2. $F$ is continuous on $\left[a,b\right]$.

3. $F$ is differentiable on $\left(a,b\right)$.

The Mean Value Theorem states that if $f$ is any continuous function on $\left[a,b\right]$, then there is some $c\in \left[a,b\right]$ with $f\left(c\right)=\frac{1}{b-a}{\int }_a^{b}f\left(x\right)dx$.

Hence, there exists some $c$ for $c\in \left(a,b\right)$ such that $F\text{'}\left(C\right)=\frac{F\left(b\right)-F\left(a\right)}{b-a}$.

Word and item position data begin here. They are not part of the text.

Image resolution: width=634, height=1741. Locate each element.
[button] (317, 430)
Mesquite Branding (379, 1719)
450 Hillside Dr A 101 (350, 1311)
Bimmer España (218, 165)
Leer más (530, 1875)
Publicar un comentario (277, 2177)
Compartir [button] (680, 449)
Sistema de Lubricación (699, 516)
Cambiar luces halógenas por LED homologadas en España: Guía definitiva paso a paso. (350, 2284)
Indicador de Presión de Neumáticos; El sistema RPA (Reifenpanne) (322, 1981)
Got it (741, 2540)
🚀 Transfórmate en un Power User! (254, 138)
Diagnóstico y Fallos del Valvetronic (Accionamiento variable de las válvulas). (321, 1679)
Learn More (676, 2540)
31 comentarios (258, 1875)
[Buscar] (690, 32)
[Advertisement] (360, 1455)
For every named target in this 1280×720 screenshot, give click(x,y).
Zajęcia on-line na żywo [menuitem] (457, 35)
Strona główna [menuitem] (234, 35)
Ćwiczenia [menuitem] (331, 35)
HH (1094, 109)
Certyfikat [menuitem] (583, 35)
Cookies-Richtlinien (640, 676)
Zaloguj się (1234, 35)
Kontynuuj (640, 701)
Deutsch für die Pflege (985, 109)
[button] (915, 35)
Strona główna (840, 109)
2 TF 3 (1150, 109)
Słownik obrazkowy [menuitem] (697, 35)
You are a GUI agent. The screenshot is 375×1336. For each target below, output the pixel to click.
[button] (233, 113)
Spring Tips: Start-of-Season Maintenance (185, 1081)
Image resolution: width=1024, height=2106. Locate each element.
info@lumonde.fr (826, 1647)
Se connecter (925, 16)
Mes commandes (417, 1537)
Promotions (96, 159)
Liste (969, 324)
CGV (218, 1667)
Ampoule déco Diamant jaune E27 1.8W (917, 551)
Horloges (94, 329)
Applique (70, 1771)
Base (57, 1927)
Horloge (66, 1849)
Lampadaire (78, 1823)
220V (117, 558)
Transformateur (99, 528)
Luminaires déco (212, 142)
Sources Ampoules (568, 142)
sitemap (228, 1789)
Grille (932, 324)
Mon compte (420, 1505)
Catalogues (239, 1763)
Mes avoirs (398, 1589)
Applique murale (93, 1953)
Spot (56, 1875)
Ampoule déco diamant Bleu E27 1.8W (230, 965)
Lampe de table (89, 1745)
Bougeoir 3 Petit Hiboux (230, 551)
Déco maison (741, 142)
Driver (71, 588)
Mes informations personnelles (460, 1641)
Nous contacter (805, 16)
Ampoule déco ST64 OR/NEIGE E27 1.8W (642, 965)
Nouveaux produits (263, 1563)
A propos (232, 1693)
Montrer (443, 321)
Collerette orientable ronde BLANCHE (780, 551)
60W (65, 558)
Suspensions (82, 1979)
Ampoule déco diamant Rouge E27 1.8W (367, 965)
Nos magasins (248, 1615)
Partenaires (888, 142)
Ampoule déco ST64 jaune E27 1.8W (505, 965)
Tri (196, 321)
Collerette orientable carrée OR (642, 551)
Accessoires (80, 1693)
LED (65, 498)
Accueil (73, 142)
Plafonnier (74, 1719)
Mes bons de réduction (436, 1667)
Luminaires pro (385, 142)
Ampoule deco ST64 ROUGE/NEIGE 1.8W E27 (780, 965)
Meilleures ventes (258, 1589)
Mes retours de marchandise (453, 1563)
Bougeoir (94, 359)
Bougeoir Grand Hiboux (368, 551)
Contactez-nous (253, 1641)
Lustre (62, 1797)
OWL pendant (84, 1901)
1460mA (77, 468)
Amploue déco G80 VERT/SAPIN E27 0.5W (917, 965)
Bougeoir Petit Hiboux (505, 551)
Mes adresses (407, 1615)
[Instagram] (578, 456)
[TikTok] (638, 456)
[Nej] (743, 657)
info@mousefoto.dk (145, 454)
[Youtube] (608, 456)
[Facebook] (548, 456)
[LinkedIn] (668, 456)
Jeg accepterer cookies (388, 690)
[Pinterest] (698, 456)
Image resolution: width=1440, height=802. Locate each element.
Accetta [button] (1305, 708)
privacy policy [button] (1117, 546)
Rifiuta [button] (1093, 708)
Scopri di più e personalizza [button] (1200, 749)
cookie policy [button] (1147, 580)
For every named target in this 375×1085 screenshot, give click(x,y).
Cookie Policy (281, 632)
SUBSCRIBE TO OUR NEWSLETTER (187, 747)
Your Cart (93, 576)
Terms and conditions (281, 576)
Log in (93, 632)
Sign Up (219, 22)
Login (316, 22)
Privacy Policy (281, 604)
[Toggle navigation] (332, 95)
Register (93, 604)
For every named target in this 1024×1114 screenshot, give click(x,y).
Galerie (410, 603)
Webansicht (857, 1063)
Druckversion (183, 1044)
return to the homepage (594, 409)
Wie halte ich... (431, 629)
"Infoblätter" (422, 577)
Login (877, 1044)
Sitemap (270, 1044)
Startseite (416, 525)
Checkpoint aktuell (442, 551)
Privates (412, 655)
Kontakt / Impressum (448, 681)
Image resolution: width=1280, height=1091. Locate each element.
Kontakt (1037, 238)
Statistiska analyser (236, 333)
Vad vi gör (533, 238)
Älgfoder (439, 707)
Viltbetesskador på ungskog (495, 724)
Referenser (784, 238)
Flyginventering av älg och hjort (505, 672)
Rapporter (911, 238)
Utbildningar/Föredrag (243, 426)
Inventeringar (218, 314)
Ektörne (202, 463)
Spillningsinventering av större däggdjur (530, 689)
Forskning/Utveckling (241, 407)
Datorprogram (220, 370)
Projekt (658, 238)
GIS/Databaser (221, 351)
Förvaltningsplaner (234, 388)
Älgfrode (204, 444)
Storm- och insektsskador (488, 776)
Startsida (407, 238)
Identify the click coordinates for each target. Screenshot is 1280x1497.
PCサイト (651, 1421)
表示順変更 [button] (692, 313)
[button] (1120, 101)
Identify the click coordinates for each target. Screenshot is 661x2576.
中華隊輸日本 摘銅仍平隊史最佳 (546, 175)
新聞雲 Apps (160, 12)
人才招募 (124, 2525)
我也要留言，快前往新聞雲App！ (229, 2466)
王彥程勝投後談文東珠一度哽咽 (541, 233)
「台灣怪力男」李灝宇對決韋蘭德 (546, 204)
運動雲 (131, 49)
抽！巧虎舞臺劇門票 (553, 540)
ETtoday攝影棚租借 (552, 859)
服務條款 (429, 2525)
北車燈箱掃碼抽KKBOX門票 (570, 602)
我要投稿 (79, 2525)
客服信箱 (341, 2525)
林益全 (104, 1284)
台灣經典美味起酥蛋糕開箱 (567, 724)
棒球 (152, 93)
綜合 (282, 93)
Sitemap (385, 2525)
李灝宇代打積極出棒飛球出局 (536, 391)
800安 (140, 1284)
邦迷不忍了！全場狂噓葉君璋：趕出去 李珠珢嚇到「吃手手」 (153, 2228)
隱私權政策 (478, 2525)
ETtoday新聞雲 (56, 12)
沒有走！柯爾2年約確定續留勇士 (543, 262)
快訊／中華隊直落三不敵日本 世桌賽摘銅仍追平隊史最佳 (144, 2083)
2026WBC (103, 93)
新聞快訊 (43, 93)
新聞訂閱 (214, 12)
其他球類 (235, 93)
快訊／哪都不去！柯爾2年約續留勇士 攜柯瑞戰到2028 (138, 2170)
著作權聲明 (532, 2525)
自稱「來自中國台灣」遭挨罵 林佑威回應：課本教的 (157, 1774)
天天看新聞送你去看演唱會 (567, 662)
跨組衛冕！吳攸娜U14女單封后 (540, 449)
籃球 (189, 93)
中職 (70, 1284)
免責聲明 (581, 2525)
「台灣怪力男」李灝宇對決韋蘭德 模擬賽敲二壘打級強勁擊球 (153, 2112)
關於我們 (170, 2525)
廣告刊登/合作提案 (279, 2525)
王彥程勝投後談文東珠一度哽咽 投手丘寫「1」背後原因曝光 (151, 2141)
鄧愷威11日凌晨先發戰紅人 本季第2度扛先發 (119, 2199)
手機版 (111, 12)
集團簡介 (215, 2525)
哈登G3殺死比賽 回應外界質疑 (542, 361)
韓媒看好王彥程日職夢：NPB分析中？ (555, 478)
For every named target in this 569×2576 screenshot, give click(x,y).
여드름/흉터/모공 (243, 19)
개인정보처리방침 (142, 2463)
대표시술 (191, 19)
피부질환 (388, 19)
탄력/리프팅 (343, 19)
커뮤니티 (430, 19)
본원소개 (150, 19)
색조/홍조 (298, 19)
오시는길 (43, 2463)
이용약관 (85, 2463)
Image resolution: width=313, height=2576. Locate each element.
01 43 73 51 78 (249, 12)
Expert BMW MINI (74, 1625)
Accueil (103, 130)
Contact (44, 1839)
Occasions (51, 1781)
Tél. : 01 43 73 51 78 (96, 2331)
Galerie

$$\begin{gathered} f\left(c\right)=F\text{'}\left(c\right) \\ =\frac{F\left(b\right)-F\left(a\right)}{b-a} \\ =\frac{{\int }_a^{b}f\left(t\right)dt-{\int }_a^{a}f\left(t\right)dt}{b-a} \\ =\frac{{\int }_a^{b}f\left(t\right)dt-0}{b-a} \\ =\frac{{\int }_a^{b}f\left(t\right)dt}{b-a} \\ =\frac{1}{b-a}{\int }_a^{b}f\left(t\right)dt \end{gathered}$$

Therefore, the value $c$ is guaranteed by the Mean Value Theorem.